The relationship between the HPC and AI communities is not unlike sibling rivalry; both come from the same stock computationally speaking but are fundamentally different individuals. They pull from similar elements but to entirely separate ends and are not always sure which one is most prized–mostly because that changes depending on the task being judged.
This concept was center stage at a panel at the International Supercomputing Conference today in Germany (ISC18), “Will HPC Transform AI or Will AI Transform HPC?” where the central question was “does the HPC community benefit from joining a larger AI marketplace, or will it be smothered by the embrace of a market that is much larger and more powerful than itself.” If this isn’t classic sibling rivalry, then it’s pretty hard to tell what wouldn’t be.
These questions are complex but there are various other technical issues at play as well which were addressed. For instance, should the HPC community have to work with half-precision arithmetic in order to gain the benefits of leading-edge accelerators in the future?
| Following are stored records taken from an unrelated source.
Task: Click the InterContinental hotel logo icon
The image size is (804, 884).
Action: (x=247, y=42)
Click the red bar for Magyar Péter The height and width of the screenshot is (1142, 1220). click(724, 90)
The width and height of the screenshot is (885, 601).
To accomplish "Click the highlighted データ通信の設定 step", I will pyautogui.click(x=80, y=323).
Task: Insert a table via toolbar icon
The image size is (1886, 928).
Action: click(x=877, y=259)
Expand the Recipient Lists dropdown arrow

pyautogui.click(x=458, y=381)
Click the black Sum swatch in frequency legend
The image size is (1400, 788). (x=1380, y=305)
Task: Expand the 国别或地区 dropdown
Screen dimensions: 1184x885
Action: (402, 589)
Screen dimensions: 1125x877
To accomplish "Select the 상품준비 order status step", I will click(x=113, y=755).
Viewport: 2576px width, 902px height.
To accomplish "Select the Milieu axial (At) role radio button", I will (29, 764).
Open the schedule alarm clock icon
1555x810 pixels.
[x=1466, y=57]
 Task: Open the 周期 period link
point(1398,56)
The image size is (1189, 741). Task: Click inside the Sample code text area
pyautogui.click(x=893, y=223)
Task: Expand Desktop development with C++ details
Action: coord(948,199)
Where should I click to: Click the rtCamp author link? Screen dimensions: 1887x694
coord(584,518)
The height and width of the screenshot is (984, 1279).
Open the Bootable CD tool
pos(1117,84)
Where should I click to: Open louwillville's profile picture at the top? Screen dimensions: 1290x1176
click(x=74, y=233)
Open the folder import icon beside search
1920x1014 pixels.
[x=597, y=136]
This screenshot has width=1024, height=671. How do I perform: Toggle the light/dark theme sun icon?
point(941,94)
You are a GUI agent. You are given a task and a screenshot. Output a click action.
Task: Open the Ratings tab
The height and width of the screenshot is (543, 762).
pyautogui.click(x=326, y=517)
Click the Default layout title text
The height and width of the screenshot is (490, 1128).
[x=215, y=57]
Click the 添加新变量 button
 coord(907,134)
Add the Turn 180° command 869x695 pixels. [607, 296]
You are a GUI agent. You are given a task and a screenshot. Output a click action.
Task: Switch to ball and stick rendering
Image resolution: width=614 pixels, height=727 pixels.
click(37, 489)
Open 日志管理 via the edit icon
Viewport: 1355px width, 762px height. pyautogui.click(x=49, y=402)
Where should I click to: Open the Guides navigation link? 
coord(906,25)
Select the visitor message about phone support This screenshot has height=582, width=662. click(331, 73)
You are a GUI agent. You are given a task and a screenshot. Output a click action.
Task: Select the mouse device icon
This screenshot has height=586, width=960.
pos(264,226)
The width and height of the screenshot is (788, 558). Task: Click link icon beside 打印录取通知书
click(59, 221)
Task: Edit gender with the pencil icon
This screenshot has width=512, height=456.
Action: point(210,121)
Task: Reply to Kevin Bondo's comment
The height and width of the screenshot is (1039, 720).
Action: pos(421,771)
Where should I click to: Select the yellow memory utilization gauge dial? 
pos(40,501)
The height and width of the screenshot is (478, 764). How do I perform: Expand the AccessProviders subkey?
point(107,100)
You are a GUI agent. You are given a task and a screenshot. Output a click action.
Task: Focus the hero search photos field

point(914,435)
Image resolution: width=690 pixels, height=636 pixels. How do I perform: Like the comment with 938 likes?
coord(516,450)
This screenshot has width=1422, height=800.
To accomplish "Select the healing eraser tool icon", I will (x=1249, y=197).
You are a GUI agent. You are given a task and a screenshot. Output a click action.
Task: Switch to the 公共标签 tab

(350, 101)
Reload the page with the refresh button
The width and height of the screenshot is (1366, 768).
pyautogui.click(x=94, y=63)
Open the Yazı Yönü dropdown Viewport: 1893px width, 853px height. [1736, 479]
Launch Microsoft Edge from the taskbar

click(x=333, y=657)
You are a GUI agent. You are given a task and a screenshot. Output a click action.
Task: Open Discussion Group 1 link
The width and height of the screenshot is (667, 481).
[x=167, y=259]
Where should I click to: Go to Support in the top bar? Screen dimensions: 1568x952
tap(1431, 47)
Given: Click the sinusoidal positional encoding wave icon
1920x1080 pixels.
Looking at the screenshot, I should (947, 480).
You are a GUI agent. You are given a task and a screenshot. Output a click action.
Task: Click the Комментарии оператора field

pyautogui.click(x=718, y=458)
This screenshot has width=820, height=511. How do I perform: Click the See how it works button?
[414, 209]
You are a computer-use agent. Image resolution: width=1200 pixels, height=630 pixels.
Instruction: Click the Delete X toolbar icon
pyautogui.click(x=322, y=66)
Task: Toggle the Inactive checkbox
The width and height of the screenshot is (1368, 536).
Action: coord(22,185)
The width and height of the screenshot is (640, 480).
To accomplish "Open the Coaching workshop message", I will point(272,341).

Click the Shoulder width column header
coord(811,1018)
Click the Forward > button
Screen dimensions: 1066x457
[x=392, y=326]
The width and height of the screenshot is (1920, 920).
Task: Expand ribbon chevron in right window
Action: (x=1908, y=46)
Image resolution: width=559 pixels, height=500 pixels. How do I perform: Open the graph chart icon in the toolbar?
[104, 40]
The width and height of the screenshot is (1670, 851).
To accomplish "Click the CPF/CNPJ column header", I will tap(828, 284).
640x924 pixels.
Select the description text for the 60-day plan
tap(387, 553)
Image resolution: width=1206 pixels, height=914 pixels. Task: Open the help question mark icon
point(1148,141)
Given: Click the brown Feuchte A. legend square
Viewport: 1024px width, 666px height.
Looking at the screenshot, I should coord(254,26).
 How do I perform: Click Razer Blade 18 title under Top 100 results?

These are other issues require HPC to rethink how it operates whereas AI, springing from different roots, can take a native approach, free from legacy.
The HPC community is essentially now falling into two specific camps. “The HPC purists”, and the “The AI agnostics”. There is a third, a slightly smaller but growing camp, “The HPC and AI evangelists”. We want to explore the configuration of this third camp in a little more detail.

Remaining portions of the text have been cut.